WaPo : Early Warning: Standing Up to Pakistan?

Wednesday, July 18, 2007

Early Warning: Standing Up to Pakistan?

William Arkin | July 16, 2007

In nearly six years since 9/11, al-Qaeda has rebuilt its infrastructure in a mountainous and remote part of northwest Pakistan and gathered a larger set of affiliates around the world. Those are two of the unclassified "key judgments" of a new National Intelligence Estimate on Terrorism released yesterday.

Normally I'd be quite cynical about such a government pronouncement, seeing it as a giant subject-changer or as an attempt to mobilize public opinion and maintain fear. But in this case, by saying that Pakistan's approach to al Qaeda is "not working," the United States seems poised to stand up to President Pervez Musharraf for the first time since 9/11. It could also be on the verge of a sea change -- shifting its counterterrorism attention from Iraq to Pakistan and Afghanistan, where it sees the greater threat to America.

The United States intelligence community and administration officials, minced no words yesterday calling for a change in approach. They located Osama bin Laden and the al-Qaeda leadership in Pakistan and criticized the Musharraf regime for its handling of terrorism in northwest Pakistan.

In identifying the main reasons for al-Qaeda's resurgence, intelligence officials and White House aides pointed the finger at a hands-off approach Musharraf adopted years ago toward Pakistan's tribal areas. Last year, he further brokered a cease-fire with tribal leaders in an effort to deny Islamic extremists a foothold in the region. Pakistani armed forces largely withdrew to allow tribal leaders an opportunity to take matters into their own hands; the hope was that al-Qaeda would be pushed out and that greater controls would be exerted over movement across the Afghanistan border.

Instead, as Assistant Secretary of State Richard A. Boucher said yesterday, al Qaeda has prospered during the near yearlong cease-fire. "They were able to operate, meet, plan, recruit, and obtain financing in more comfort in the tribal areas than previously," he said.

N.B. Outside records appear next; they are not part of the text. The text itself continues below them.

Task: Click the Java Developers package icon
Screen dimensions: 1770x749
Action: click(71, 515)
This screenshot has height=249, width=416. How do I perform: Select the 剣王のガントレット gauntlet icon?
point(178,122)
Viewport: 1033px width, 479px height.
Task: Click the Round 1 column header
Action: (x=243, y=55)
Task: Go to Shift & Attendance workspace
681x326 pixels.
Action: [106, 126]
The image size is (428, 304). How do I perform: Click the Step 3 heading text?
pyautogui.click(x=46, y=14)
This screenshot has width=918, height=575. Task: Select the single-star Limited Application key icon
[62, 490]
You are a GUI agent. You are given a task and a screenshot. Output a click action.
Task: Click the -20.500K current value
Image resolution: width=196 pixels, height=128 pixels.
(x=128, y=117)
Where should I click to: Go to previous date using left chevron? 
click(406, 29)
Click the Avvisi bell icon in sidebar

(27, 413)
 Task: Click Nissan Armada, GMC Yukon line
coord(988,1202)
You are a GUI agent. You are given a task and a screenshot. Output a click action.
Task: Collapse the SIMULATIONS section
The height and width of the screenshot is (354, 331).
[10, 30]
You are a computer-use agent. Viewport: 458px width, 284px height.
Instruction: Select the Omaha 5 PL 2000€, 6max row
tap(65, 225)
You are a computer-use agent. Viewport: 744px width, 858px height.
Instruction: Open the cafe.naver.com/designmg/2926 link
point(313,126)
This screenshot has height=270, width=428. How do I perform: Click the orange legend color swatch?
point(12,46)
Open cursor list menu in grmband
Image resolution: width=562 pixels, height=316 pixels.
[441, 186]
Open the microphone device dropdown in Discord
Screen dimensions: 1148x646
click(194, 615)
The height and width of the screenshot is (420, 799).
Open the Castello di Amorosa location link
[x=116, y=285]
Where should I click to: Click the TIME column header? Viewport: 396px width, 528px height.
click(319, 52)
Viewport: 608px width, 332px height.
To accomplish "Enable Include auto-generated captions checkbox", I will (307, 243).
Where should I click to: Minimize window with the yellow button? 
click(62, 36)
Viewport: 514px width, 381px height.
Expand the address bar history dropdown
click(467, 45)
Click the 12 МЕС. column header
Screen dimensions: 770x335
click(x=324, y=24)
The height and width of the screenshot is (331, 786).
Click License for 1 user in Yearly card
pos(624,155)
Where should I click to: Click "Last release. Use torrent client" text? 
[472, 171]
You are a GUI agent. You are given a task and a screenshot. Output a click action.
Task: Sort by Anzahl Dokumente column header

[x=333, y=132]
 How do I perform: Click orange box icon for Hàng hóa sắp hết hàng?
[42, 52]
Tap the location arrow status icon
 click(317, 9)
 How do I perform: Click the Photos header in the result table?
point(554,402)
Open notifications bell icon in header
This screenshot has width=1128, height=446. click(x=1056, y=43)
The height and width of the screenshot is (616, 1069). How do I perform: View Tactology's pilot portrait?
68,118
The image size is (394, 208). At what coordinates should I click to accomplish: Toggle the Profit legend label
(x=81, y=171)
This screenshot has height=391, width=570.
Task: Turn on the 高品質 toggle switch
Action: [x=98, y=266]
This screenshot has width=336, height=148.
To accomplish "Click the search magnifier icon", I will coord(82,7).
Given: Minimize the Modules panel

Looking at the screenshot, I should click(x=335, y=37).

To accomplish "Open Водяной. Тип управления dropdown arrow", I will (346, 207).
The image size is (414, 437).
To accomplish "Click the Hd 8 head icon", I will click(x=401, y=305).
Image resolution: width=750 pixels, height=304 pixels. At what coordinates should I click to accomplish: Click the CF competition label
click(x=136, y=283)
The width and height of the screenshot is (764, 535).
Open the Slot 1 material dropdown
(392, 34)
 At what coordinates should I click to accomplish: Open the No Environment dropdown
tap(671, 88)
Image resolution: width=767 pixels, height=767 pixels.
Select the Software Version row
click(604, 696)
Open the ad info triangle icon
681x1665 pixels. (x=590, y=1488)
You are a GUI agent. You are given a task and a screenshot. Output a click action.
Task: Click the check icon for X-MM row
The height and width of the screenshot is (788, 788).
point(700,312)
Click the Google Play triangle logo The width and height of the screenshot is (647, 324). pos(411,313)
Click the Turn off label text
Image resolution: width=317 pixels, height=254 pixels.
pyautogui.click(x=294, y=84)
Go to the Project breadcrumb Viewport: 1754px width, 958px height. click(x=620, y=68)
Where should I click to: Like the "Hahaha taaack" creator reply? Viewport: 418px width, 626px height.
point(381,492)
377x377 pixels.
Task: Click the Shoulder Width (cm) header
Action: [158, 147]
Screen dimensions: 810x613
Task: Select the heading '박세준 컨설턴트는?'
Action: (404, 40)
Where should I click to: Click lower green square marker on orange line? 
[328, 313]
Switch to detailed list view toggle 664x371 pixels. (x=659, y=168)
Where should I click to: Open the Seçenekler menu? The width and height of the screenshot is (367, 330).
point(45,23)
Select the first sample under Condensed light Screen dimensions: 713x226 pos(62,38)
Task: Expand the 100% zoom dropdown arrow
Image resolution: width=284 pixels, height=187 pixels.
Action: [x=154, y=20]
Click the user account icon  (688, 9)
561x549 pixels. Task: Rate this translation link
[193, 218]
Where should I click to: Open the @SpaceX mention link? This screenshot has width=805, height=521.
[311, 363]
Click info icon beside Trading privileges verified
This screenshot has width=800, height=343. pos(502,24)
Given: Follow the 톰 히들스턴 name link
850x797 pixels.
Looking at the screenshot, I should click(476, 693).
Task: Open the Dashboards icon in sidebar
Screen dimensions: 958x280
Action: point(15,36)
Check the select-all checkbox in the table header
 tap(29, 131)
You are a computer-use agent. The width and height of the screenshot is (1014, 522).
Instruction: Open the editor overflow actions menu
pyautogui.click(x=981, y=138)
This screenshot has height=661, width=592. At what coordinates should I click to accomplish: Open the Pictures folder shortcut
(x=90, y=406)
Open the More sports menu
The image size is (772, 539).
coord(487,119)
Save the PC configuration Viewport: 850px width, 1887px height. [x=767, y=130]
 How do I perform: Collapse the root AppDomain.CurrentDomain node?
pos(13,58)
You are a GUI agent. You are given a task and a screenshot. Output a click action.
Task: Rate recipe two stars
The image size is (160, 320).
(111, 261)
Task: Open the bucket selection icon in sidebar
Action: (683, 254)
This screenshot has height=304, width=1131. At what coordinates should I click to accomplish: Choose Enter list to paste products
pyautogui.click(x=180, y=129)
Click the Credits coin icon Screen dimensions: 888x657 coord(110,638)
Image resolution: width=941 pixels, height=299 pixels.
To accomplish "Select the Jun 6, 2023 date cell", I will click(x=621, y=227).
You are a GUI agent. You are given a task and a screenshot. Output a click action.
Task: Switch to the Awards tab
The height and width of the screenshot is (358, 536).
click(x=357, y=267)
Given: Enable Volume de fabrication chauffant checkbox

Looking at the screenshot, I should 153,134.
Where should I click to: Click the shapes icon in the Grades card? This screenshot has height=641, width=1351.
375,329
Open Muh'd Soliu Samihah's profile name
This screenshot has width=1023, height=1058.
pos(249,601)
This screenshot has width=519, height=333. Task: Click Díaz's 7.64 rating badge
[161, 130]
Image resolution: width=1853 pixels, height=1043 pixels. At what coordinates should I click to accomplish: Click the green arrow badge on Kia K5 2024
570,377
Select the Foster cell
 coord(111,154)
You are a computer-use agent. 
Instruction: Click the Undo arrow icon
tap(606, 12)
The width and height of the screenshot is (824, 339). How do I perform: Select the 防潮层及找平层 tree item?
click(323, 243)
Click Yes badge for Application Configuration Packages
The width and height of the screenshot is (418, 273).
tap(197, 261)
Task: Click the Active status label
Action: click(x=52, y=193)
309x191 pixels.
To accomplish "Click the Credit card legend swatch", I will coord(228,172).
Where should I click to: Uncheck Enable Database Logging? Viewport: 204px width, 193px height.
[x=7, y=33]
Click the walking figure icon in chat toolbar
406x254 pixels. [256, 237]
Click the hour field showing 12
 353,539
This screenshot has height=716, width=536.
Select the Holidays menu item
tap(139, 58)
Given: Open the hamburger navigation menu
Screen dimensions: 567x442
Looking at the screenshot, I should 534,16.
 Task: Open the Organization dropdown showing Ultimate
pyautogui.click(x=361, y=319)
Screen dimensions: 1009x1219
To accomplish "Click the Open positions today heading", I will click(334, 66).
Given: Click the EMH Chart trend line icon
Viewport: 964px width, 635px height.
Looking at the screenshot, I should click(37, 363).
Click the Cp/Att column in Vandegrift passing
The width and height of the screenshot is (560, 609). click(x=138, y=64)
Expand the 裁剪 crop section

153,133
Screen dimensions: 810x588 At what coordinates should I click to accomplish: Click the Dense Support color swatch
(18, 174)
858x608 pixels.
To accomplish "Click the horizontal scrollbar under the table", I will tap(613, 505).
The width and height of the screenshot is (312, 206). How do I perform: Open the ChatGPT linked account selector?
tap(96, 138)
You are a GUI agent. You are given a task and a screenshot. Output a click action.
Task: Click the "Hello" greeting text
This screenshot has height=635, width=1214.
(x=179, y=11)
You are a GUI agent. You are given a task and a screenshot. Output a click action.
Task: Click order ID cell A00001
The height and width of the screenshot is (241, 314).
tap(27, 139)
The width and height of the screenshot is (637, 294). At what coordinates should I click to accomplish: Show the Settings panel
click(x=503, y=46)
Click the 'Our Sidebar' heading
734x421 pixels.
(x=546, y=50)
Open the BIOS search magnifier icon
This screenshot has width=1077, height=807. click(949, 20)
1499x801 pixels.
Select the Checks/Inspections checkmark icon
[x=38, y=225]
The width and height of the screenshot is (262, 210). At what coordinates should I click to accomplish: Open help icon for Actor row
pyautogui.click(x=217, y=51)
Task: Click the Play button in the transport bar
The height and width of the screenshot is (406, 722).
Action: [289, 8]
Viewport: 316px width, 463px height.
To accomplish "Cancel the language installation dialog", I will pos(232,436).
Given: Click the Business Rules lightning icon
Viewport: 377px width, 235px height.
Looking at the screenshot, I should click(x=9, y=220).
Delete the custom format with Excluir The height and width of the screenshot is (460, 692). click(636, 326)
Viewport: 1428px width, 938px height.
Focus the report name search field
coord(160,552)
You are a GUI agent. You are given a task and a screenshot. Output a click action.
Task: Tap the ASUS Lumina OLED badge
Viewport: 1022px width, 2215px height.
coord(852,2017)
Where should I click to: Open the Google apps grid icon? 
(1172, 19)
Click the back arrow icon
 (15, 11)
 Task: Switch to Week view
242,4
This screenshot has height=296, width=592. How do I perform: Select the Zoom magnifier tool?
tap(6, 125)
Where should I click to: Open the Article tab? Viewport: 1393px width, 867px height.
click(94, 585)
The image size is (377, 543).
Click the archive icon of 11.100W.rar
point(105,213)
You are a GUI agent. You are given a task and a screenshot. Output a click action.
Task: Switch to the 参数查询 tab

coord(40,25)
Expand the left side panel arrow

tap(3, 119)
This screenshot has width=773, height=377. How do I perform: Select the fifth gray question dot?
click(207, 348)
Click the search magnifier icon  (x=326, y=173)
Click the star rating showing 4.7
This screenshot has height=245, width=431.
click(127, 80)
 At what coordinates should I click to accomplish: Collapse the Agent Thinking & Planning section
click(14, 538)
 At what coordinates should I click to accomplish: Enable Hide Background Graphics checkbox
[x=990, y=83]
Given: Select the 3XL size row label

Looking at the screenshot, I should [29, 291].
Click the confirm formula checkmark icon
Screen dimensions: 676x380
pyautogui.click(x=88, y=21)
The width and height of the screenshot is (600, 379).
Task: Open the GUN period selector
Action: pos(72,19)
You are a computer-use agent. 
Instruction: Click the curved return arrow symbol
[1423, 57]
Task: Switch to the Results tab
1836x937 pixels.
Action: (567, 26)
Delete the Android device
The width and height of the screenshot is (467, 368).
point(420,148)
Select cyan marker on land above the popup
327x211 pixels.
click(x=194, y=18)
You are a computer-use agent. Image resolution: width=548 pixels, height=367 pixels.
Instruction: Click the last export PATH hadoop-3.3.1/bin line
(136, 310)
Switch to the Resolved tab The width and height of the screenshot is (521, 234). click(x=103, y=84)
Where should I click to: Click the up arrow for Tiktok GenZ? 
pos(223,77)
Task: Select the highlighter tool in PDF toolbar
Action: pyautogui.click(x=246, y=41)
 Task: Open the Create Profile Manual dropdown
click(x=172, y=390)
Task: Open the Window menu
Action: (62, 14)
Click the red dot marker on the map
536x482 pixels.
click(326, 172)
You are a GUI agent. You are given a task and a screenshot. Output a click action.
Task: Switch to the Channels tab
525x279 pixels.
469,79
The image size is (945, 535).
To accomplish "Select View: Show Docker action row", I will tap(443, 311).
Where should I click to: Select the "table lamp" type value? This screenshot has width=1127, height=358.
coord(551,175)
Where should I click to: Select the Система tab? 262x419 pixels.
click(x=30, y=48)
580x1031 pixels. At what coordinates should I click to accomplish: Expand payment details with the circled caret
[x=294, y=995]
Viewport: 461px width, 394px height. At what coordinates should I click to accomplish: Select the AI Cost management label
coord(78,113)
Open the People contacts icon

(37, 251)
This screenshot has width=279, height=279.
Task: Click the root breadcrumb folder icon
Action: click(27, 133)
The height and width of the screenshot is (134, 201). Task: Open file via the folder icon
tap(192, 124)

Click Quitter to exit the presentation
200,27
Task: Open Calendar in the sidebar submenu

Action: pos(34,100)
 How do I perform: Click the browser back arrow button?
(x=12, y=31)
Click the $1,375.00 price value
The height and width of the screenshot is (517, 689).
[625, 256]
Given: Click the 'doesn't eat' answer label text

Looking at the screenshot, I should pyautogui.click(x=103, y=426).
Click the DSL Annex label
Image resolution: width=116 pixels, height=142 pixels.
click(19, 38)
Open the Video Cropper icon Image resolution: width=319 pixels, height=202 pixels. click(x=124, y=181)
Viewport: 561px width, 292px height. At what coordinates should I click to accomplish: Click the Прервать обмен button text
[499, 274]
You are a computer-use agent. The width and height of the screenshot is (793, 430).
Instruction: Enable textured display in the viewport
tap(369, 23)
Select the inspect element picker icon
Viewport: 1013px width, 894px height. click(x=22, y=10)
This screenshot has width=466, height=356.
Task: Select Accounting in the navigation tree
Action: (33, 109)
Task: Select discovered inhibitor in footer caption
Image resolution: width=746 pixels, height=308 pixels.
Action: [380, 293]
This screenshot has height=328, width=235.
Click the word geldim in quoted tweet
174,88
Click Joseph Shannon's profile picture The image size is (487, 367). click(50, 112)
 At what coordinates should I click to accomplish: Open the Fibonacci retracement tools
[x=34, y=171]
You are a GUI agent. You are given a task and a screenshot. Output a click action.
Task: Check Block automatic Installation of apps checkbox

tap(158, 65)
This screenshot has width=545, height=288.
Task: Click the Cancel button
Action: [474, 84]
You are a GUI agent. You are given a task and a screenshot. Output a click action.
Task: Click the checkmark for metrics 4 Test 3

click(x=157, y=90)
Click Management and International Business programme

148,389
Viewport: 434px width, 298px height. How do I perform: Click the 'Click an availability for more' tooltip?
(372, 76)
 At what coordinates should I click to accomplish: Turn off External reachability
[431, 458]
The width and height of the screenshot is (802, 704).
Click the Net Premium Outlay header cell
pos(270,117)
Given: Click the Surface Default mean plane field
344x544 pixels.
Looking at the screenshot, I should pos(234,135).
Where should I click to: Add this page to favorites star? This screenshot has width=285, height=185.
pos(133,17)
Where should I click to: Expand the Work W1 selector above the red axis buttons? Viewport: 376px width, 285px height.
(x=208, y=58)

Homeland Security Adviser Frances Fragos Townsend said that the strategy "hasn't worked for Pakistan" and "hasn't worked for the United States."

For years, U.S. officials have been making excuses for Musharraf: that he quietly allowed U.S. forces to operate on Pakistani soil after 9/11, that he defied his own extremists and closet Taliban supporters in the army and intelligence ranks, that he survived numerous assassination attempts in his continuing cooperation, that Pakistan was a good friend and ally and so we needed to understand the difficult domestic circumstances he faced.

The excuses sound quite similar to those offered about Saudi Arabia in the 1990's and after 9/11. Through terrorist attacks on U.S. forces and contractors in 1995 and 1996, the U.S. government made excuses for the kingdom's non-cooperation. Those U.S. forces were there and living under jail-like existence because of Saudi domestic "requirements," and whatever their government did, Washington made excuses for it.

After the 2005 terrorist attacks inside Saudi Arabia, U.S. officials say that country finally got the message that its approach wasn't working. Saudi terrorism, once segregated to small circles and mostly directed externally, had finally come home. It remains to be seen whether the Saudi change in dealing with its own domestic discontents will be enough to save the kingdom.

From the U.S. perspective, this change was profound: previous U.S. policy held that stability and the survival of the ruling monarchy were the most important objectives in the preservation of the oil status quo. We might actually be witnessing the emergence of a U.S. foreign policy that holds U.S. physical security and genuine counterterrorism efforts as more important than oil.

In the case of Pakistan, U.S. policy now follows a similar path: Military-ruled Pakistan, in addition to housing Terror, Inc. for decades, has nuclear weapons, and U.S. policy for more than a decade has been gloves off because of fear of some kind of descent into nuclear disaster or war. The United States has gone to great lengths to protect Musharraf, who came to power in a military coup.

Now the U.S. position seems to be changing: weapons of mass destruction are important, but not so important that we let global terrorism flourish while we stay stuck in the past. A more aggressive U.S. strategy in Pakistan, one that we should have pursued months or years ago, may indeed threaten Musharraf's rule. But it's not without risks. And I doubt I doubt most in the Washington fray will get the significance of this shift.